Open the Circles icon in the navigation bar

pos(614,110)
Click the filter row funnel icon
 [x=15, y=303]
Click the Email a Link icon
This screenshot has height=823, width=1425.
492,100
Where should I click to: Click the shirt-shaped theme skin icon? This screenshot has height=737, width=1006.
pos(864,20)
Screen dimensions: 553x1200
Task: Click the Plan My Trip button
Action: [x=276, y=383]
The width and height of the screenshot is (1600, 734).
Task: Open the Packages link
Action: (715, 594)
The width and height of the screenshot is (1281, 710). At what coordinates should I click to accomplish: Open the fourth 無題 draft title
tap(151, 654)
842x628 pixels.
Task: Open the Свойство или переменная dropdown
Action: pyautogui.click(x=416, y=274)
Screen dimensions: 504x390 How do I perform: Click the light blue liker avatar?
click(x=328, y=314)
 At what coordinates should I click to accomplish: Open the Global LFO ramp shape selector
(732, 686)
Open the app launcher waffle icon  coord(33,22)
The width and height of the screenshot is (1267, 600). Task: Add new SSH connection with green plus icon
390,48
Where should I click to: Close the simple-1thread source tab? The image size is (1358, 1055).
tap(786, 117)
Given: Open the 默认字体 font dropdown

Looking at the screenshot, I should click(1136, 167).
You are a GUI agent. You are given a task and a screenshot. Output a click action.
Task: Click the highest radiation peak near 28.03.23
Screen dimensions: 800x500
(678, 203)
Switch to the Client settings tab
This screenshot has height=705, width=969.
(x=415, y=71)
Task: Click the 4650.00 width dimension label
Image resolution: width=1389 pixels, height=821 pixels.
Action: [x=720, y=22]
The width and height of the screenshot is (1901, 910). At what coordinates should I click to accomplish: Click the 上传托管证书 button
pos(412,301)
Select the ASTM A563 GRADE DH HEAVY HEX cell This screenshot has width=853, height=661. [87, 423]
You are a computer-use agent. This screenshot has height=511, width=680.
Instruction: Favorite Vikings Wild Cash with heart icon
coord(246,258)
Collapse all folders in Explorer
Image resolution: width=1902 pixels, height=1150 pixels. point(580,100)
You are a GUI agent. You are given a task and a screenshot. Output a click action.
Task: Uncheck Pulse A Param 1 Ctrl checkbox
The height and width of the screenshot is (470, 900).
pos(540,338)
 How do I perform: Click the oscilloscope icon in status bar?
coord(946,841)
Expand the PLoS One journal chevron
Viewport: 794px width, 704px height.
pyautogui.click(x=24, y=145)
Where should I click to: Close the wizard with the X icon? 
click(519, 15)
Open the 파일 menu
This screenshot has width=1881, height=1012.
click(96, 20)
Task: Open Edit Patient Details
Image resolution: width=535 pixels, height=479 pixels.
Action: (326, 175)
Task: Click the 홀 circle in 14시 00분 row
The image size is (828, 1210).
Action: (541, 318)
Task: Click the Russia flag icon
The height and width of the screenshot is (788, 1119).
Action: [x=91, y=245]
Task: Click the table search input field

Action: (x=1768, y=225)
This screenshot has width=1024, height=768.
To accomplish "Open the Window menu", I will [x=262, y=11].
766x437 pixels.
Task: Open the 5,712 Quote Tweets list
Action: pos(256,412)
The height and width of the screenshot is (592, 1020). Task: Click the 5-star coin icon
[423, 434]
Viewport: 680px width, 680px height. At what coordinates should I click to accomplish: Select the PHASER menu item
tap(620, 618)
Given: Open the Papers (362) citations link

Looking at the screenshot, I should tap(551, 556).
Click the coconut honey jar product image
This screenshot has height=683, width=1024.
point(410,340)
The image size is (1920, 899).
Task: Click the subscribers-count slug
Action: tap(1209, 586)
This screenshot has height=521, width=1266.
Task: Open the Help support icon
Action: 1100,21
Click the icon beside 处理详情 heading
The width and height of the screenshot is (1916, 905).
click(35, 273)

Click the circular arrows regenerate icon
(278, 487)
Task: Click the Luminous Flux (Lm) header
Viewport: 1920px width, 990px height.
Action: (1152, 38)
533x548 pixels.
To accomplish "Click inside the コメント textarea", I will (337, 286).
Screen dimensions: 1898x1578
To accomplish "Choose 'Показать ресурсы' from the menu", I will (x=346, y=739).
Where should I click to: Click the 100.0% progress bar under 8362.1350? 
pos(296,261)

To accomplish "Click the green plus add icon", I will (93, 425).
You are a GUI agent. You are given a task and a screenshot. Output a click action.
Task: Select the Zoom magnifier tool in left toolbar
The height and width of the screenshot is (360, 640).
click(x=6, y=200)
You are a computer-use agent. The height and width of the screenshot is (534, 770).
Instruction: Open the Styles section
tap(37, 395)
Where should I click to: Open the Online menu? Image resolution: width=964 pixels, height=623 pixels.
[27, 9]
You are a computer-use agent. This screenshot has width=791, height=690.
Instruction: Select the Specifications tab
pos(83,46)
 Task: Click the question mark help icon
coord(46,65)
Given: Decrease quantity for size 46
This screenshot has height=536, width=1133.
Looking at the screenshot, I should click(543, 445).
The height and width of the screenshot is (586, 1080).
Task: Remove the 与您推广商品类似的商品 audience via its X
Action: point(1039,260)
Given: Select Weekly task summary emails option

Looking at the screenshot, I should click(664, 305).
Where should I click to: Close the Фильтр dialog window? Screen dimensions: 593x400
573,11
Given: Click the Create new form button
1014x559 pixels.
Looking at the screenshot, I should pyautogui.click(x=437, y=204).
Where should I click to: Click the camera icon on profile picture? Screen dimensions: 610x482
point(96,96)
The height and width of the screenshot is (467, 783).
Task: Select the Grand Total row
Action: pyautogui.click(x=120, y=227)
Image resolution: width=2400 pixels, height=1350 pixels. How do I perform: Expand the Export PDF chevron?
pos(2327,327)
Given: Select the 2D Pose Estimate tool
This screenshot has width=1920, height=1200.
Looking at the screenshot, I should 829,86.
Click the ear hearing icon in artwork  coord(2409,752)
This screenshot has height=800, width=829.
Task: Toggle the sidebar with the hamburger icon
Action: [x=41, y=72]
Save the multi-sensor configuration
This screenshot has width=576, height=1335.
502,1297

PROBLEM STATEMENT
Copy out every item above word for word, with nothing changed.

RESPONSE
Open the Circles icon in the navigation bar

pos(614,110)
Click the filter row funnel icon
 [x=15, y=303]
Click the Email a Link icon
This screenshot has height=823, width=1425.
492,100
Where should I click to: Click the shirt-shaped theme skin icon? This screenshot has height=737, width=1006.
pos(864,20)
Screen dimensions: 553x1200
Task: Click the Plan My Trip button
Action: [x=276, y=383]
The width and height of the screenshot is (1600, 734).
Task: Open the Packages link
Action: (715, 594)
The width and height of the screenshot is (1281, 710). At what coordinates should I click to accomplish: Open the fourth 無題 draft title
tap(151, 654)
842x628 pixels.
Task: Open the Свойство или переменная dropdown
Action: pyautogui.click(x=416, y=274)
Screen dimensions: 504x390 How do I perform: Click the light blue liker avatar?
click(x=328, y=314)
 At what coordinates should I click to accomplish: Open the Global LFO ramp shape selector
(732, 686)
Open the app launcher waffle icon  coord(33,22)
The width and height of the screenshot is (1267, 600). Task: Add new SSH connection with green plus icon
390,48
Where should I click to: Close the simple-1thread source tab? The image size is (1358, 1055).
tap(786, 117)
Given: Open the 默认字体 font dropdown

Looking at the screenshot, I should click(1136, 167).
You are a GUI agent. You are given a task and a screenshot. Output a click action.
Task: Click the highest radiation peak near 28.03.23
Screen dimensions: 800x500
(678, 203)
Switch to the Client settings tab
This screenshot has height=705, width=969.
(x=415, y=71)
Task: Click the 4650.00 width dimension label
Image resolution: width=1389 pixels, height=821 pixels.
Action: [x=720, y=22]
The width and height of the screenshot is (1901, 910). At what coordinates should I click to accomplish: Click the 上传托管证书 button
pos(412,301)
Select the ASTM A563 GRADE DH HEAVY HEX cell This screenshot has width=853, height=661. [87, 423]
You are a computer-use agent. This screenshot has height=511, width=680.
Instruction: Favorite Vikings Wild Cash with heart icon
coord(246,258)
Collapse all folders in Explorer
Image resolution: width=1902 pixels, height=1150 pixels. point(580,100)
You are a GUI agent. You are given a task and a screenshot. Output a click action.
Task: Uncheck Pulse A Param 1 Ctrl checkbox
The height and width of the screenshot is (470, 900).
pos(540,338)
 How do I perform: Click the oscilloscope icon in status bar?
coord(946,841)
Expand the PLoS One journal chevron
Viewport: 794px width, 704px height.
pyautogui.click(x=24, y=145)
Where should I click to: Close the wizard with the X icon? 
click(519, 15)
Open the 파일 menu
This screenshot has width=1881, height=1012.
click(96, 20)
Task: Open Edit Patient Details
Image resolution: width=535 pixels, height=479 pixels.
Action: (326, 175)
Task: Click the 홀 circle in 14시 00분 row
The image size is (828, 1210).
Action: (541, 318)
Task: Click the Russia flag icon
The height and width of the screenshot is (788, 1119).
Action: [x=91, y=245]
Task: Click the table search input field

Action: (x=1768, y=225)
This screenshot has width=1024, height=768.
To accomplish "Open the Window menu", I will [x=262, y=11].
766x437 pixels.
Task: Open the 5,712 Quote Tweets list
Action: pos(256,412)
The height and width of the screenshot is (592, 1020). Task: Click the 5-star coin icon
[423, 434]
Viewport: 680px width, 680px height. At what coordinates should I click to accomplish: Select the PHASER menu item
tap(620, 618)
Given: Open the Papers (362) citations link

Looking at the screenshot, I should tap(551, 556).
Click the coconut honey jar product image
This screenshot has height=683, width=1024.
point(410,340)
The image size is (1920, 899).
Task: Click the subscribers-count slug
Action: tap(1209, 586)
This screenshot has height=521, width=1266.
Task: Open the Help support icon
Action: 1100,21
Click the icon beside 处理详情 heading
The width and height of the screenshot is (1916, 905).
click(35, 273)

Click the circular arrows regenerate icon
(278, 487)
Task: Click the Luminous Flux (Lm) header
Viewport: 1920px width, 990px height.
Action: (1152, 38)
533x548 pixels.
To accomplish "Click inside the コメント textarea", I will (337, 286).
Screen dimensions: 1898x1578
To accomplish "Choose 'Показать ресурсы' from the menu", I will (x=346, y=739).
Where should I click to: Click the 100.0% progress bar under 8362.1350? 
pos(296,261)

To accomplish "Click the green plus add icon", I will (93, 425).
You are a GUI agent. You are given a task and a screenshot. Output a click action.
Task: Select the Zoom magnifier tool in left toolbar
The height and width of the screenshot is (360, 640).
click(x=6, y=200)
You are a computer-use agent. The height and width of the screenshot is (534, 770).
Instruction: Open the Styles section
tap(37, 395)
Where should I click to: Open the Online menu? Image resolution: width=964 pixels, height=623 pixels.
[27, 9]
You are a computer-use agent. This screenshot has width=791, height=690.
Instruction: Select the Specifications tab
pos(83,46)
 Task: Click the question mark help icon
coord(46,65)
Given: Decrease quantity for size 46
This screenshot has height=536, width=1133.
Looking at the screenshot, I should click(543, 445).
The height and width of the screenshot is (586, 1080).
Task: Remove the 与您推广商品类似的商品 audience via its X
Action: point(1039,260)
Given: Select Weekly task summary emails option

Looking at the screenshot, I should click(664, 305).
Where should I click to: Close the Фильтр dialog window? Screen dimensions: 593x400
573,11
Given: Click the Create new form button
1014x559 pixels.
Looking at the screenshot, I should pyautogui.click(x=437, y=204).
Where should I click to: Click the camera icon on profile picture? Screen dimensions: 610x482
point(96,96)
The height and width of the screenshot is (467, 783).
Task: Select the Grand Total row
Action: pyautogui.click(x=120, y=227)
Image resolution: width=2400 pixels, height=1350 pixels. How do I perform: Expand the Export PDF chevron?
pos(2327,327)
Given: Select the 2D Pose Estimate tool
This screenshot has width=1920, height=1200.
Looking at the screenshot, I should 829,86.
Click the ear hearing icon in artwork  coord(2409,752)
This screenshot has height=800, width=829.
Task: Toggle the sidebar with the hamburger icon
Action: [x=41, y=72]
Save the multi-sensor configuration
This screenshot has width=576, height=1335.
502,1297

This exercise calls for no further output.